A study of 11,000-year-old Antarctic ice has shown humans are responsible for releasing more climate changing greenhouse gases than previously thought.
An international team of scientists, led by the United States' University of Rochester, have spent six years analysing air trapped in the ancient ice. The frozen time capsules allowed them to measure how much methane was in the atmosphere thousands of years ago.
Publishing their findings in Nature journal on Thursday, they said they found there was much less escaping naturally from oil and gas fields than previously thought.
This meant human farming practices and the burning of fossil fuels since the Industrial Revolution were to blame for approximately 60 per cent of all methane in the atmosphere.

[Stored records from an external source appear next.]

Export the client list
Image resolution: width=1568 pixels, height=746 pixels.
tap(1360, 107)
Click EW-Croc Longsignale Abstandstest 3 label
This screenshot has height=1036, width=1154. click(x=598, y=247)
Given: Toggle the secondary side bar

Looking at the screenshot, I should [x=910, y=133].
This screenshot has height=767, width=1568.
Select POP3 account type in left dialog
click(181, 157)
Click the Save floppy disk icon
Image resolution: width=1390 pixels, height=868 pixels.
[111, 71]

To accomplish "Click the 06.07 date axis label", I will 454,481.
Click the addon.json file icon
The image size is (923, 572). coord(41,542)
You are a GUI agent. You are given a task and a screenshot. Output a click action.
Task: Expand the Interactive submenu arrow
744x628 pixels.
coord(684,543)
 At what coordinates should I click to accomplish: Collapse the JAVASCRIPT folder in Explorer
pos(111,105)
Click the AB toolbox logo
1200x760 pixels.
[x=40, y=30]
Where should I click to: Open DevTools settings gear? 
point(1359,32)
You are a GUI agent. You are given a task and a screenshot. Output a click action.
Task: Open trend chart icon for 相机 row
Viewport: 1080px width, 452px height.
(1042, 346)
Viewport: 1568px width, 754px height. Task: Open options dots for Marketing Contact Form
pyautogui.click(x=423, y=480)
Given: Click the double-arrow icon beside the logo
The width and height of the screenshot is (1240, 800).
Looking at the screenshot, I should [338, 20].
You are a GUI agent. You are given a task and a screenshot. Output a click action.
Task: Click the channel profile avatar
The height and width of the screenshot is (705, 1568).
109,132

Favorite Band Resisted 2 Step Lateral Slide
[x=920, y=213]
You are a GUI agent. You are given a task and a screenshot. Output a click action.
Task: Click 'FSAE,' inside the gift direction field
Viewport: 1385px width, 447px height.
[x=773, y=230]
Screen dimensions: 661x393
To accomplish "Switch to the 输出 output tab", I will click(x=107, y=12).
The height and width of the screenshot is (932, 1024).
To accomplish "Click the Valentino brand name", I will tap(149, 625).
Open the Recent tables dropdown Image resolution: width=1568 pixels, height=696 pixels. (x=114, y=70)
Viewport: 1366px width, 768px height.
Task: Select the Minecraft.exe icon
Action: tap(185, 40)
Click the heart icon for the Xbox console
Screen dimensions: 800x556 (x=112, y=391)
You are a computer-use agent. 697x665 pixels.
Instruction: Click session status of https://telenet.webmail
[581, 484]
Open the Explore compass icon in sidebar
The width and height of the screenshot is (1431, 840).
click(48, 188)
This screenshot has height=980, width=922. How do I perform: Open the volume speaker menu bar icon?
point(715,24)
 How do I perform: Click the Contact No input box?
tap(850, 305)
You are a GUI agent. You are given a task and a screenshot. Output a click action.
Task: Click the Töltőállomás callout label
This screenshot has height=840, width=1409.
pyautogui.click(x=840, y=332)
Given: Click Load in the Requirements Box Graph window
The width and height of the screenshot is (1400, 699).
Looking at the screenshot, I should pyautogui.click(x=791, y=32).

While the findings sound grim, New Zealand NIWA atmospheric scientist Dr Hinrich Schaefer, who took part in the studies, says there is an upside.
Because humans are responsible for releasing so much methane, it also gives countries plenty of opportunities to clamp down on emissions and reduce them.
"It gives us a warning of where we have to put in more effort and where we can make a difference," he said.
The scientists also found that during global warming at end of the last ice age there was not a great release of methane into the atmosphere as it became exposed by the melting of ice.
Dr Schaefer said scientists were hopeful this meant that if current global warming continued there would not be a spike in methane levels also.
NIWA praised the international scientific team's research, saying it had never been attempted before because it was so complex and laborious.